Beneath the University of Tennessee campus, 11 miles of underground pipes connect a steam plant to dorms, classrooms, sports facilities, and research labs. To help ensure efficient heating of the air and water inside 150-plus buildings, Facilities Services has turned to drone technology to inspect the pipes for leaks.
By Meghan McDonald. Photography by Randall Brown.
Last spring, they partnered for the first time with the UT Institute of Geotechnology. The institute serves an educational function for students and, under the direction of Khalid Alshibli, it is expanding into an additional role—offering affordable drone-based services to the university and the local engineering community.
“Drones are a large investment, but they’re a fast way to collect data and access difficult sites,” said Alshibli, who also serves as a professor, associate department head for graduate studies, and coordinator for the Geotechnical and Materials Group. “A drone flying for two minutes might equal days of work on the ground,” he added.

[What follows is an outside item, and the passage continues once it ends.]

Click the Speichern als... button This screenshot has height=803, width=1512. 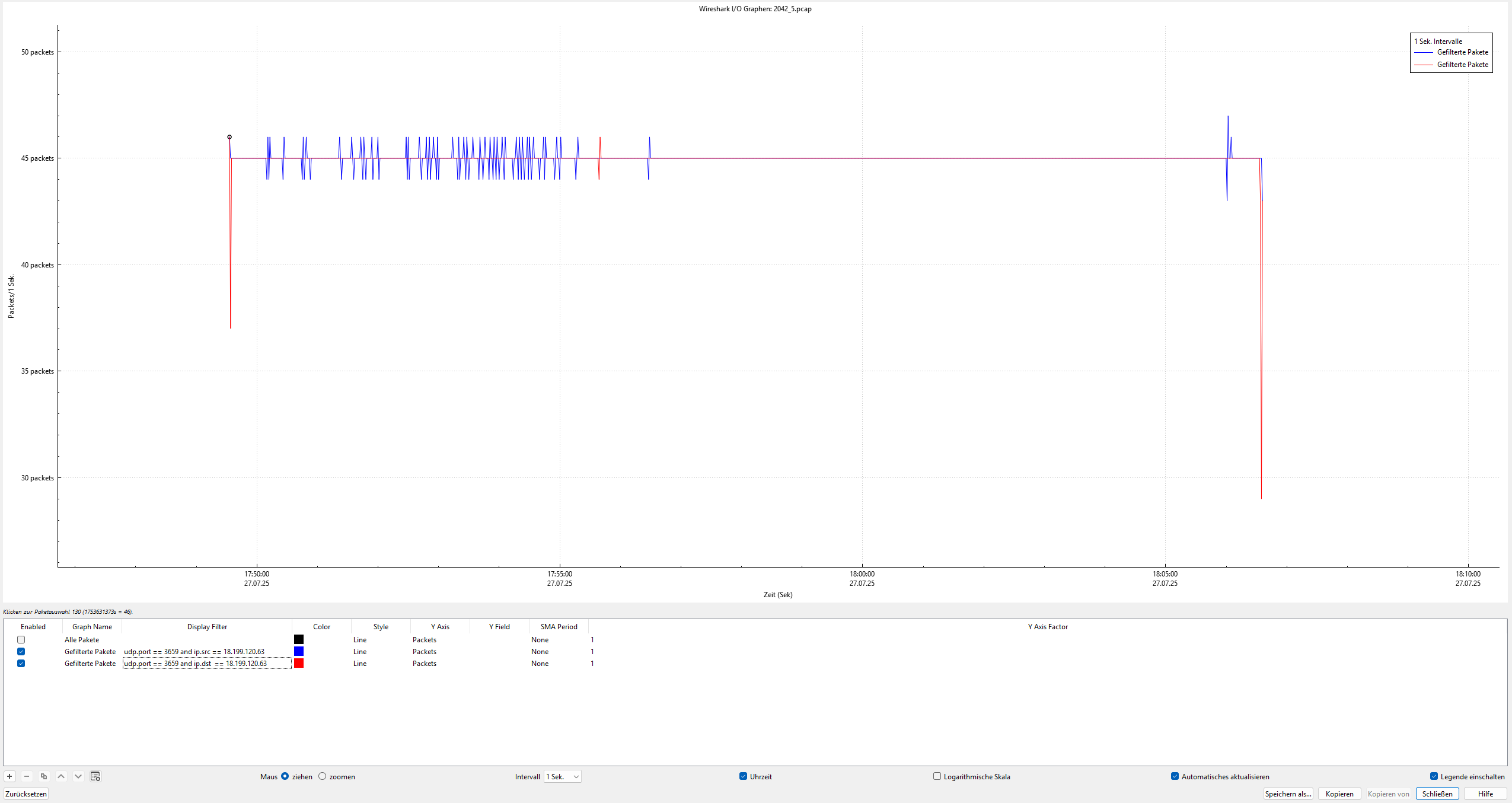[x=1288, y=794]
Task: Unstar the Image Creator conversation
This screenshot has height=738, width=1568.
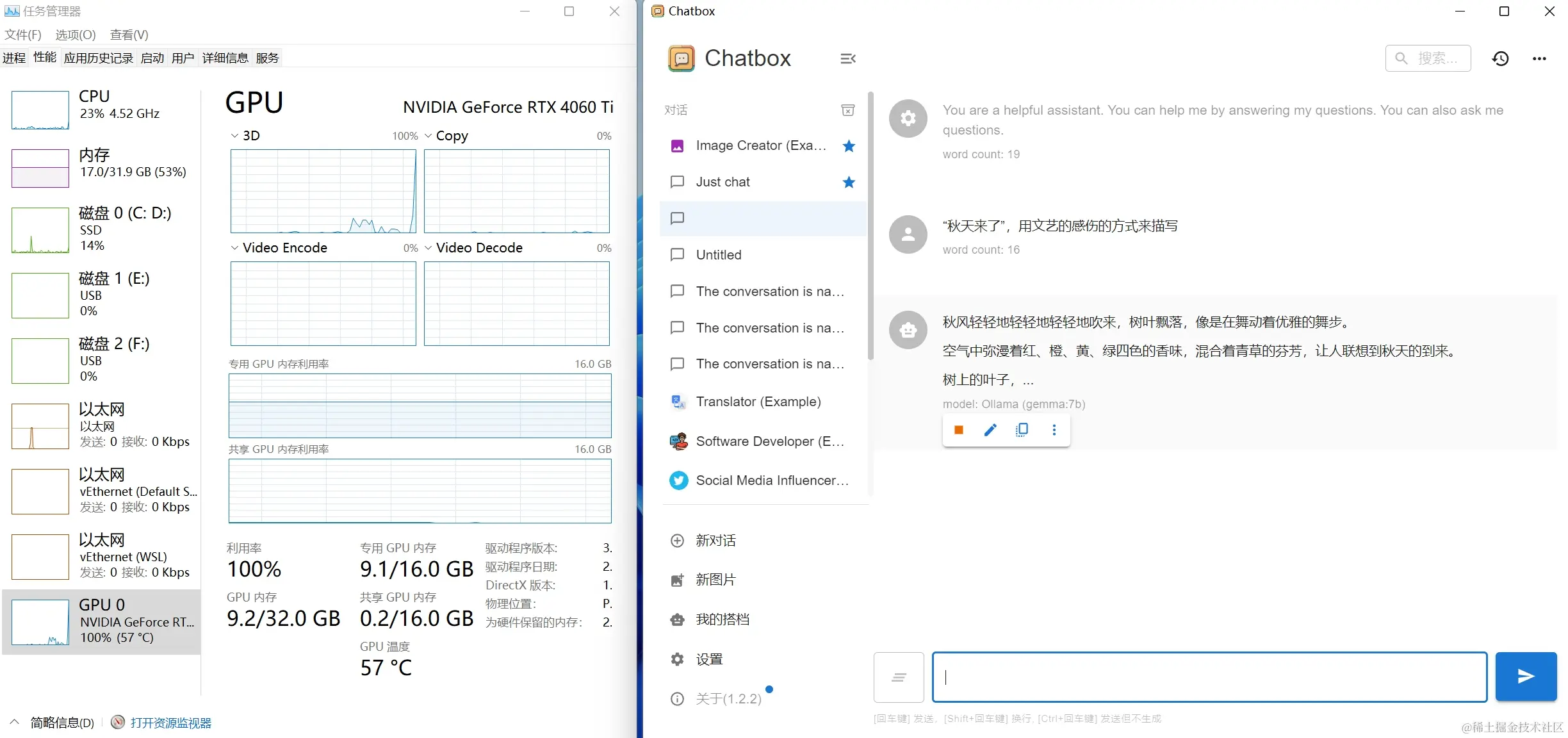Action: (849, 146)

Drones are a boon for surveying topography, inspecting structures, and predicting how wildfires will spread or whether a roadside slope is stable. With a high-resolution thermal camera on board, drones are ideal for identifying steam leaks without unnecessary disruptive digging.
Graduate student Amirsalar “Saul” Moslehy started work at the institute in 2018 and earned his pilot’s license after Alshibli secured funding to purchase two drones. “Each drone has certain capabilities that make it suitable for different job sites or projects,” Moslehy said. He helped determine which drone and what type of thermal camera best fit the steam line project’s requirements.
Moslehy then mapped out 170 missions for the drone to fly over the steam lines. “It had to be at just the right height and angle. Every time I modified a parameter, I had to test it,” he said. After numerous test flights, the final flight paths resulted in the exact thermal and visual images the institute needed.
Knoxville’s volatile springtime weather was a challenge to work around. The institute team couldn’t fly the drone in rain, but they also didn’t fly when it was hot and sunny. “We needed the temperature difference between the steam lines and the adjacent area,” Moslehy said. “When the pavement heated up, we couldn’t see that difference in the thermal images.”
Early morning was the prime time to fly. It was cooler, and fewer students were out and about.
“UT is a no-drone zone,” Moslehy said. “I coordinated with many different departments to get permission to close sidewalks, fly the drone, and ensure we were all on the same page. When students were walking between classes, we paused our work.” He credits this role with helping develop his collaboration and project management skills.
In total, Moslehy and Alshibli compared the temperatures between almost 15,000 thermal images. “Once you find spots that don’t follow a regular heat escape pattern, you find the potential leak,” Moslehy explained.
Once the team mapped the problem spots, the results unexpectedly revealed that the performance of previous pipe repairs correlated with the type of thermal insulation used. By selecting a certain type of insulation, Facilities Services can make more effective repairs in the future.
This successful project has built a foundation for the institute to apply for new work on and off campus. And with future projects come new opportunities for graduate students to gain hands-on experience.
“Through the institute, grad students can acquire skills in an area that has a huge growth potential,” Alshibli said. “They may even learn how to start their own drone-based companies.” For him, that prospect is even more exciting than connecting with the local engineering community.